The United States is among members of the international community that have expressed their concerns with regard to conducting the election in two phases. The US State Department last week said it was “gravely concerned” about the environment in which the June 21 elections in Ethiopia will be held and urged politicians and other community leaders to denounce violence.
“The exclusion of large segments of the electorate from this contest due to security issues and internal displacement is particularly troubling,” the statement read, adding, “The hardening of regional and ethnic divisions in multiple parts of Ethiopia threatens the country’s unity and territorial integrity. The period following these elections will be a critical moment for Ethiopians to come together to confront these divisions,” the statement by the US read.

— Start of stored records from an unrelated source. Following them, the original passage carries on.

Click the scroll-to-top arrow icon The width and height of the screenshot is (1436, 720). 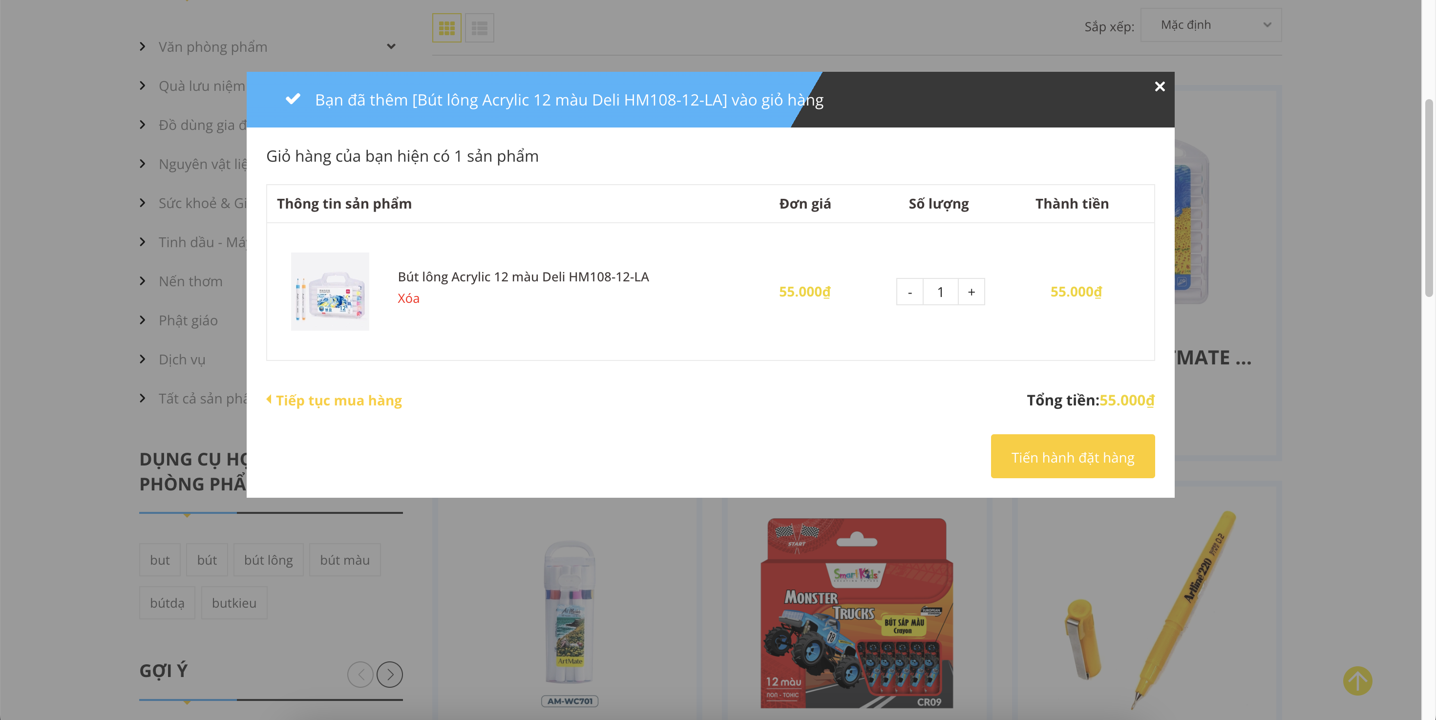click(x=1357, y=680)
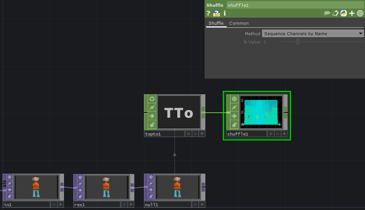
Task: Select the Shuffle parameter tab
Action: coord(216,23)
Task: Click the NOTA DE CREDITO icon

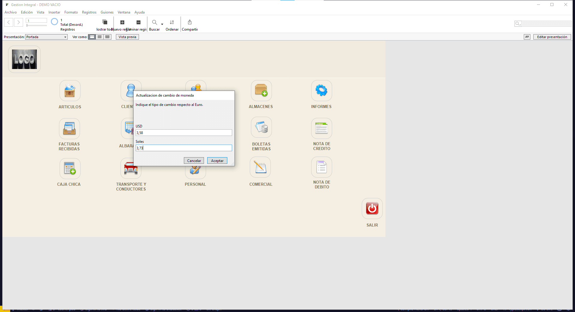Action: (321, 128)
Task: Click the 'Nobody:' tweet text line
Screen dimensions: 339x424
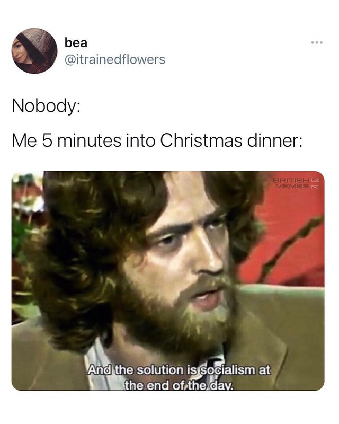Action: pyautogui.click(x=46, y=105)
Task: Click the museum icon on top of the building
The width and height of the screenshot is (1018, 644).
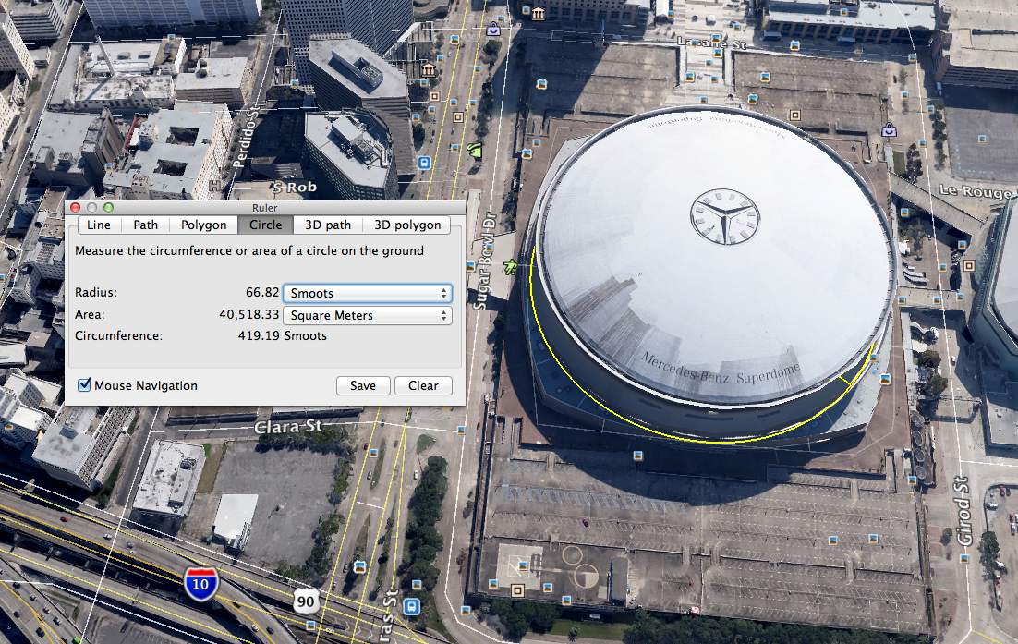Action: coord(428,70)
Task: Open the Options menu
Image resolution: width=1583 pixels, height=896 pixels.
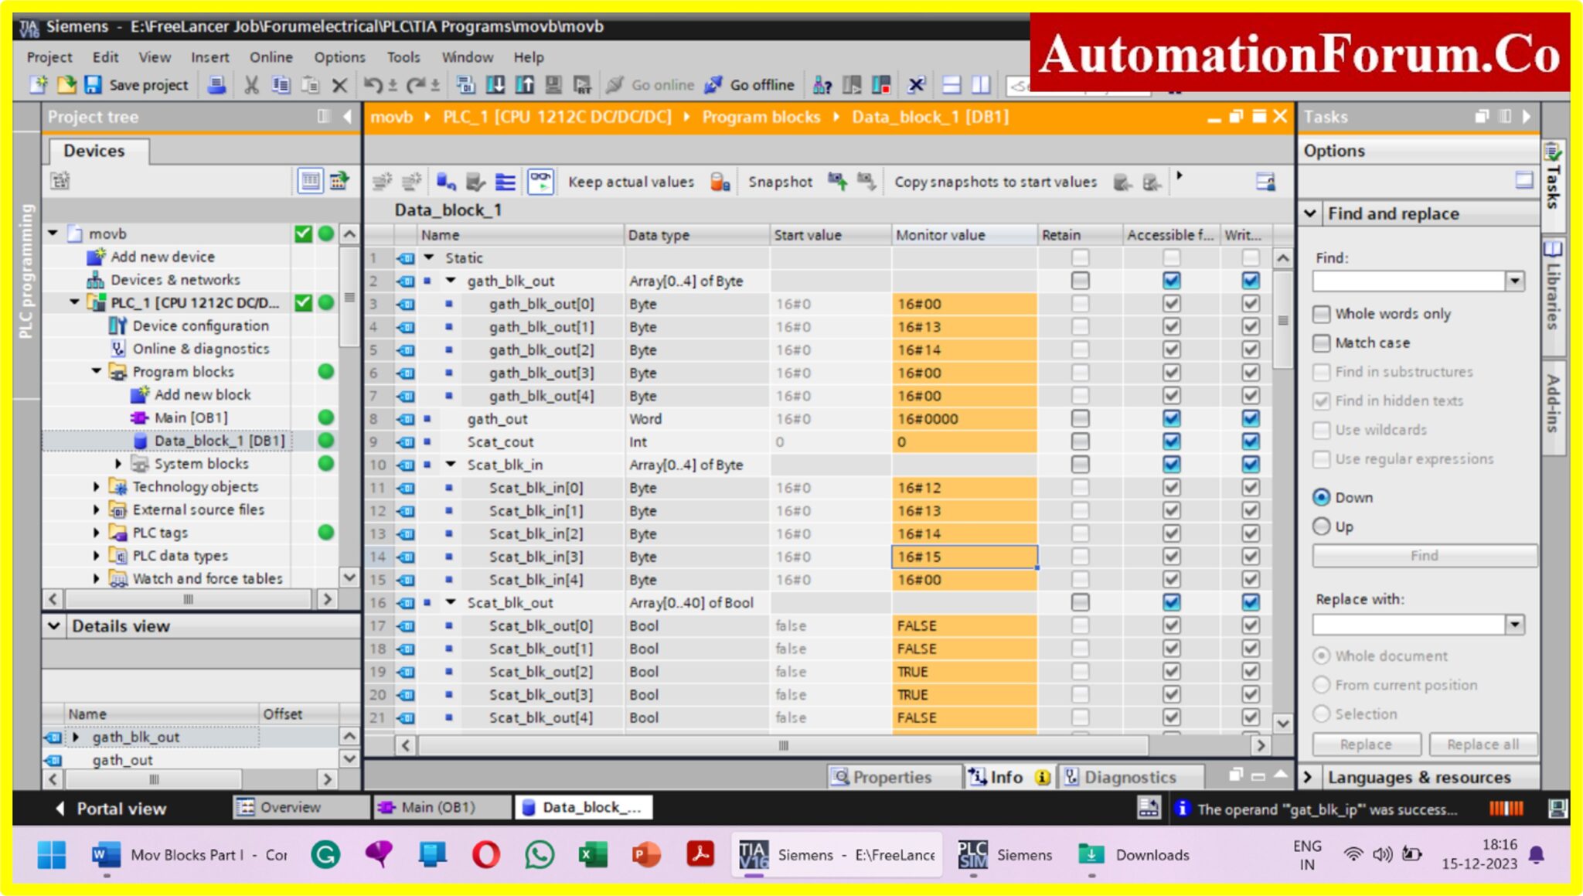Action: click(x=339, y=56)
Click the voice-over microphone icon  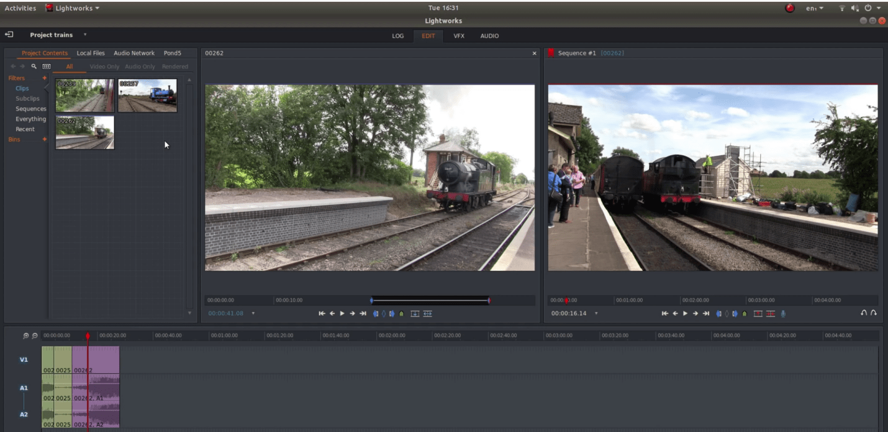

Besides the challenges of security and significant political shifts since 2018, the ongoing war in Tigray region provides another difficult backdrop to organize a national election. To this end, many have suggested the Ethiopian government work tirelessly to maintain rule of law and mitigate ethnic and religious tensions.
Analysts warn that the upcoming general elections, instead of serving as the source of a legitimate mandate for PM Abiy, might fuel the already existing mistrust and division in the country.
In this regard, Adem Kasse (PhD) in his latest article published on June 14, 2021 on International Politics and Society (IPS) website said “With currently almost 15 percent of constituencies unable to participate in the June 21 elections due to insecurity and other challenges, and without key opposition parties in Oromia region, which represents almost a third of all electoral constituencies, the elections will be a mere shadow of transition hopes. Hence, there is a danger that the contestation over the forthcoming polls could further exacerbate the already damaged levels of trust between the ruling and key opposition parties, and increase chances of extra-legal political contestations.”
On the other hand, the joint International Republican Institute (IRI) and National Democratic Institute (NDI) Limited Election Observation Mission for Ethiopia Election Watch noted that “Ethiopia’s 2021 elections could be an opportunity to build on recent reforms and develop a more inclusive, transparent and accountable governance in the country.”
Such positive remarks about the upcoming Ethiopian elections are mostly followed by concerns. Accordingly, the joint mission stated “However, significant difficulties, including widespread insecurity and ethnic conflicts, delays in NEBE’s candidate and voter registration procedures, poor cooperation from some state governments, boycotts and threats of boycotts by several political parties with broad constituencies, as well as the COVID-19 public health crisis, threaten the ability of voters and parties to participate in the process and, thereby, the potential for credible elections. Serious and concerted efforts prior to Election Day by all stakeholders are necessary to hold meaningful elections and lay the groundwork for national reconciliation and democratic progress beyond the elections.”
Although the international community and local stakeholders are doubtful about the authenticity of the upcoming general elections, PM Abiy during his campaign rally in Jimma downplayed such concerns and once again reiterated to the crowd gathered in Jimma Stadium that his government is determined to stage a peaceful, free, fair and credible election. Before the rally, the PM also tweeted that “The election will be the nation’s first attempt at a free and fair election.”
Despite the existing polarized views towards the authenticity of the elections and its impact on the country’s posterity, citizens will head to polling stations on Monday. Whether this will prove to be an opportunity to strengthen the country’s democratic institutions or a gateway to further crises remains to be seen.